Tout d’abord, à chaque fois qu’on parle de l’IFD, il importe de rappeler que cet impôt n’a pas lieu d’être. En bonne logique fiscale, il serait infiniment préférable de réserver les impôts directs aux cantons et aux communes, et les impôts indirects (TVA et autres taxes) à la Confédération. En ce sens, l’IFD est une anomalie, instaurée en 1940 comme impôt de défense nationale, maintenue après la fin de la guerre, puis inscrite en 1958 dans la Constitution.

Le mieux qu’on a pu faire a été de lui donner un caractère provisoire, en lui fixant une durée limite de perception dont la prolongation doit être validée chaque quinze ans par le peuple et les cantons. Ce système permet de maintenir une certaine pression sur le pouvoir fédéral, tout en rendant la population attentive et responsable face aux prélèvements fiscaux.

En l’état actuel, la base constitutionnelle de l’IFD est assurée jusqu’en 2035. Il n’empêche que les parlementaires qui désirent vraiment faire œuvre utile feraient bien de réfléchir à sa suppression plutôt que d’empiler des déductions supplémentaires.

Privilégier une assiette large et des taux bas

On touche là à une seconde objection, qui concerne plus généralement l’ensemble de la fiscalité. On assiste en effet, tant sur le plan fédéral que cantonal, à une course aux déductions destinées à favoriser certaines catégories particulières de contribuables. Or cette logique clientéliste complique excessivement le système fiscal, sans jamais rendre parfaitement justice aux différentes situations individuelles, et en réservant les impôts les plus élevés à ceux qui ne peuvent prétendre à aucune déduction. On devrait au contraire privilégier une assiette fiscale large et des taux bas. En d’autres termes, il s’agit de soumettre à l’impôt l’ensemble des revenus du contribuable, sans les diminuer par de multiples artifices, mais en imposant ces revenus avec modération, de manière à ce qu’aucun contribuable ne soit pris à la gorge. Cette conception s’appuie sur une vision libérale, où la fiscalité a pour but premier de procurer à l’Etat les moyens financiers qui lui sont nécessaires, et non de redistribuer les richesses et d’égaliser la situation matérielle des contribuables.
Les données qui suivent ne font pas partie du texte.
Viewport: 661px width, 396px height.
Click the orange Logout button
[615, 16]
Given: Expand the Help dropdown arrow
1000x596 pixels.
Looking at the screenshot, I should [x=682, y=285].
Ce n’est hélas pas ce qu’on constate dans l’IFD, où les taux atteignent rapidement des niveaux abusifs (la Constitution permet d'aller jusqu’à 11,5% sur le revenu des personnes physiques). Pour les familles, un allégement de la charge fiscale pourrait ainsi être obtenu en leur appliquant un taux d’imposition préférentiel, sur le principe du quotient familial vaudois.

La réforme votée par les Chambres constitue, à court terme, une heureuse nouvelle pour de nombreux contribuables. On peut s’en réjouir, sans toutefois négliger une réflexion plus approfondie sur l’impôt fédéral direct, sur ses taux trop élevés et sur son existence contestable.